What you need to do:
Gather every line in the entries below that contains the string "Open", and treat uppercase and lowercase as different.

Exercise input:

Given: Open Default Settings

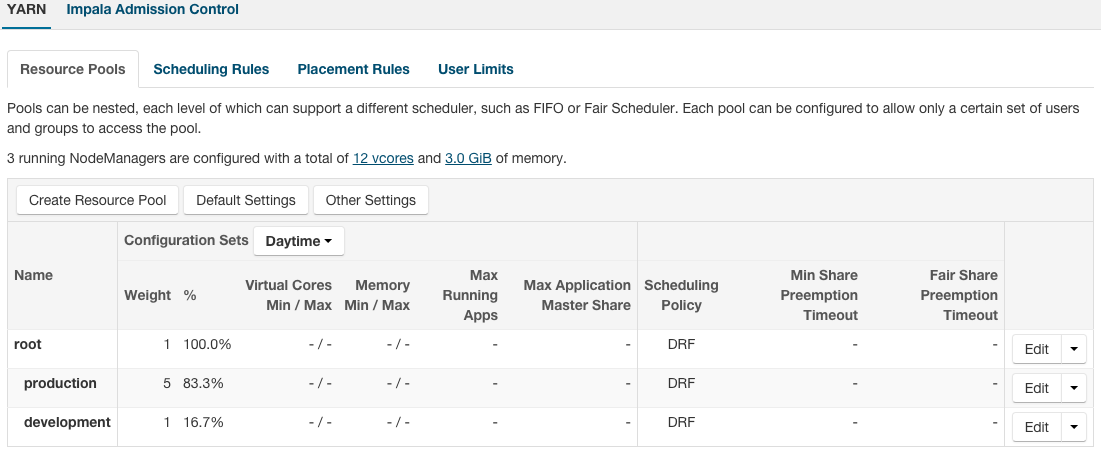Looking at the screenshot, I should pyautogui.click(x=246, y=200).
---
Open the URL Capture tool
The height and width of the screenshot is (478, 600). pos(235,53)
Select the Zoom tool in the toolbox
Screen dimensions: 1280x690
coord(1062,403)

Answer to the exercise:
Given: Open Default Settings
Open the URL Capture tool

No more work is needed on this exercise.